__DATA SECTION__:
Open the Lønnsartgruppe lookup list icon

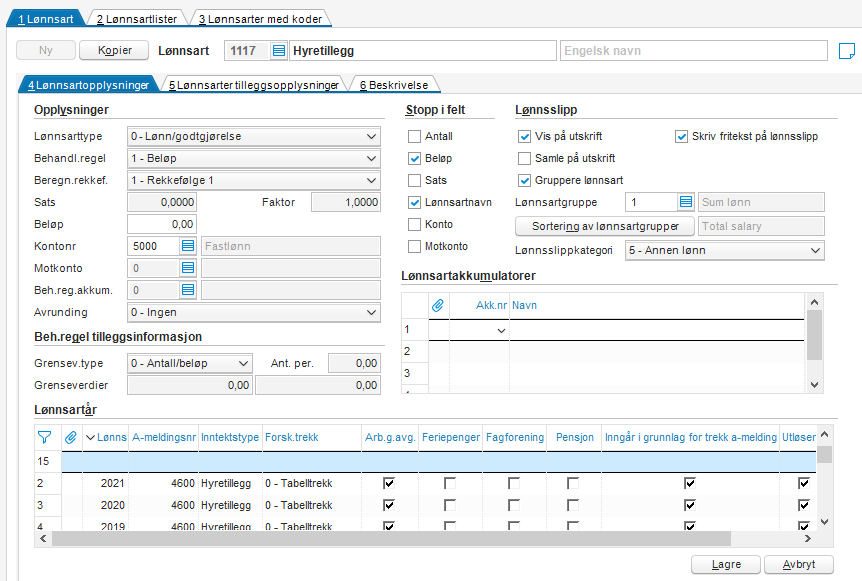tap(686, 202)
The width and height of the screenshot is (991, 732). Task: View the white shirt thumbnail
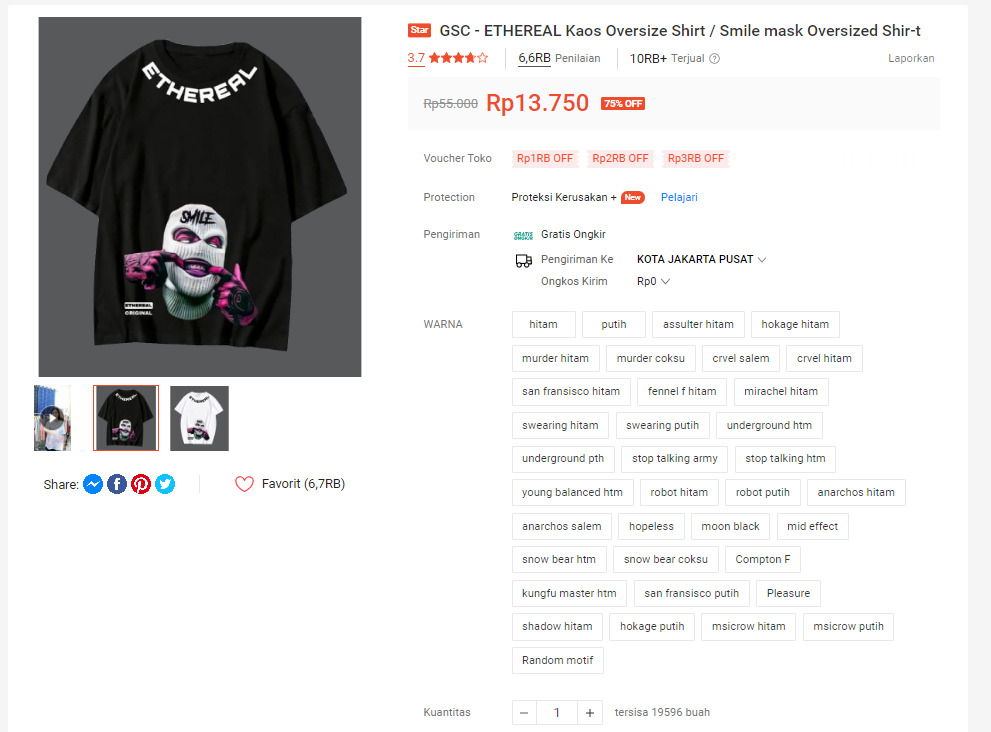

* * *

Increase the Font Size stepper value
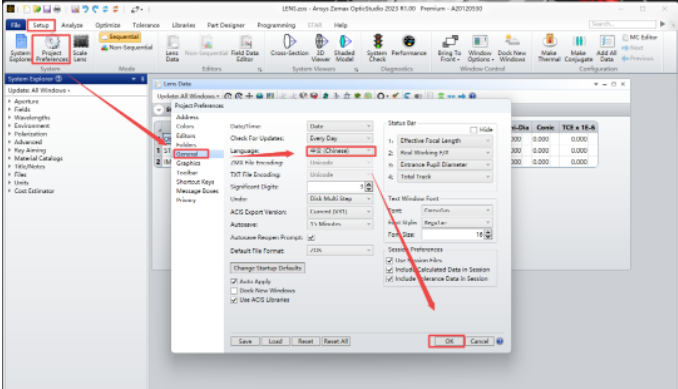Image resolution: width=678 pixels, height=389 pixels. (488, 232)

__ACTIVITY__:
Here the job is to copy the stretch of records from the line containing "Open the Lønnsartgruppe lookup list icon" through the line containing "The width and", word for word. Leave every picture out.

__WRITTEN RESPONSE__:
Open the Lønnsartgruppe lookup list icon

tap(686, 202)
The width and height of the screenshot is (991, 732). Task: View the white shirt thumbnail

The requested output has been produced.